- Exercise objective: Skip the pictures and write out, word for word, the lines below from the one with "The height and width of the screenshot is (556, 1440)." through the one with "the Save as", inclusive.

- Material for this exercise:

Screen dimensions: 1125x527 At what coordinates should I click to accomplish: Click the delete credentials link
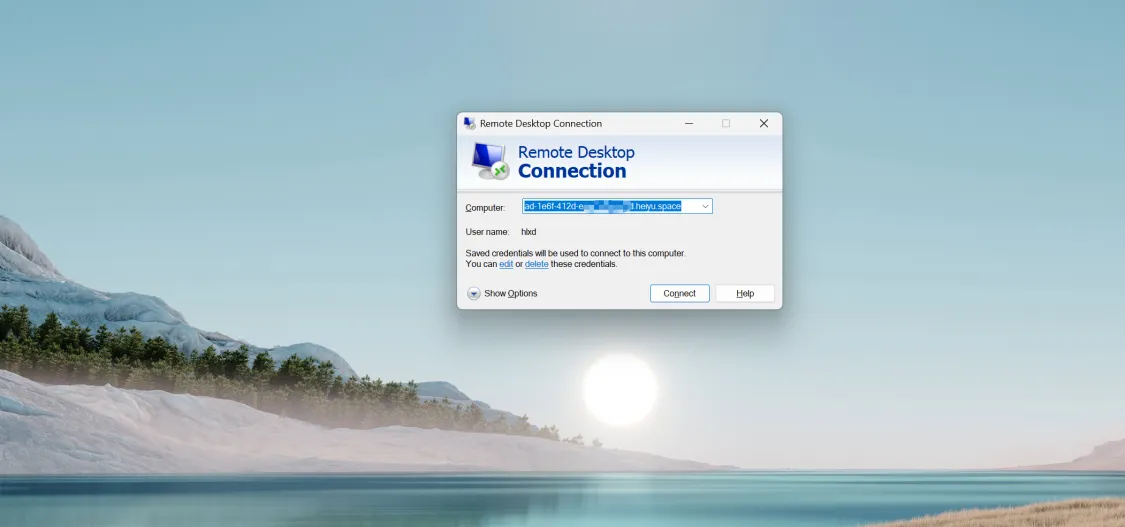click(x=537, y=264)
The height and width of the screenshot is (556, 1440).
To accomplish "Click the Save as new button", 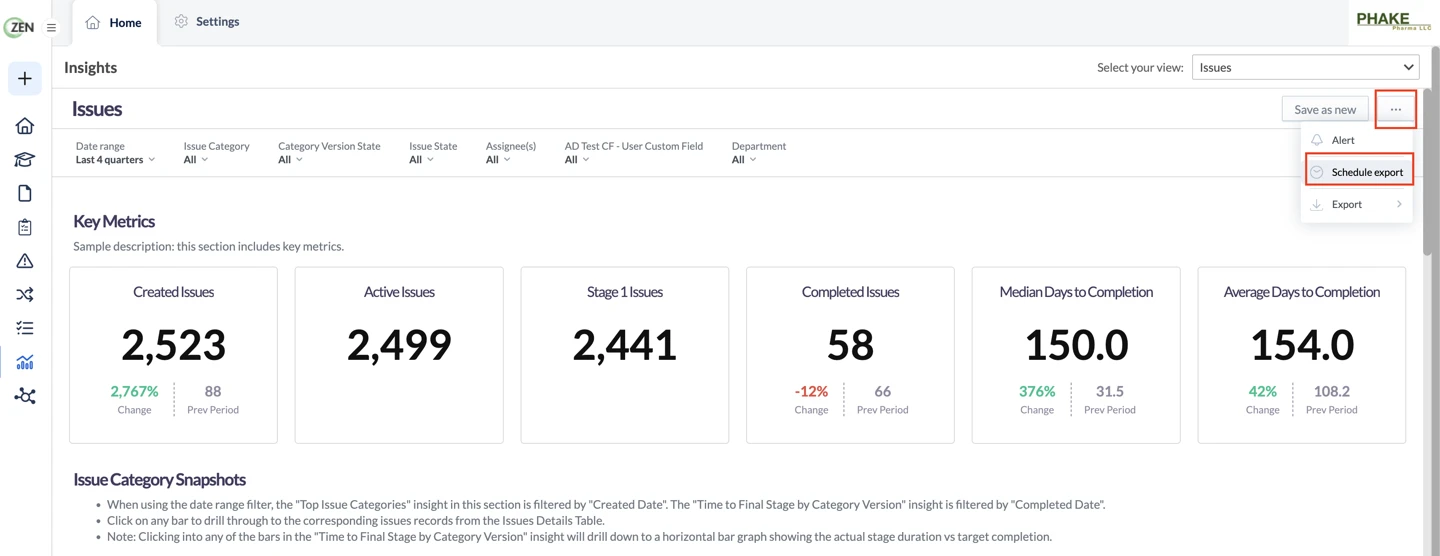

...

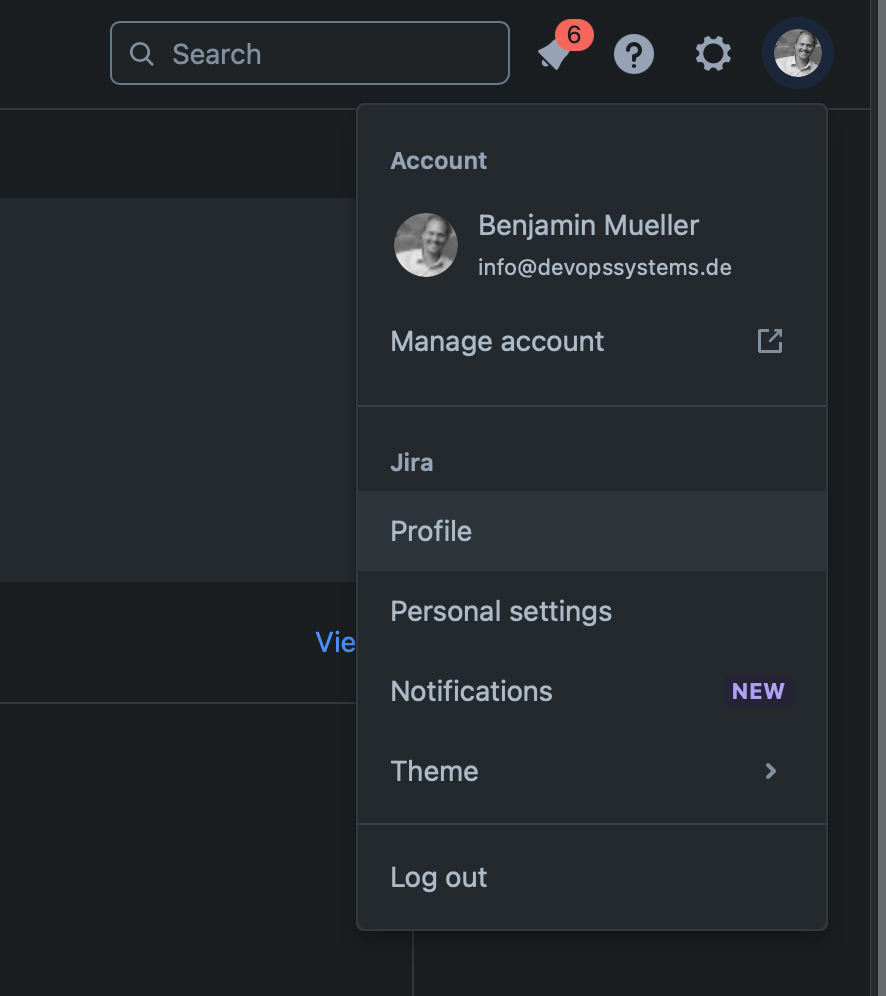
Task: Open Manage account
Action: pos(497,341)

--

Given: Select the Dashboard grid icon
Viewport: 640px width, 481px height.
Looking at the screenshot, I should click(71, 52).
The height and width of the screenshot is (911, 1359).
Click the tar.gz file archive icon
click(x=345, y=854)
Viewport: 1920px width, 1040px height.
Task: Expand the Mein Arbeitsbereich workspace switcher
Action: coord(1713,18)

- Response below:
The height and width of the screenshot is (556, 1440).
To accomplish "Click the Save as new button", 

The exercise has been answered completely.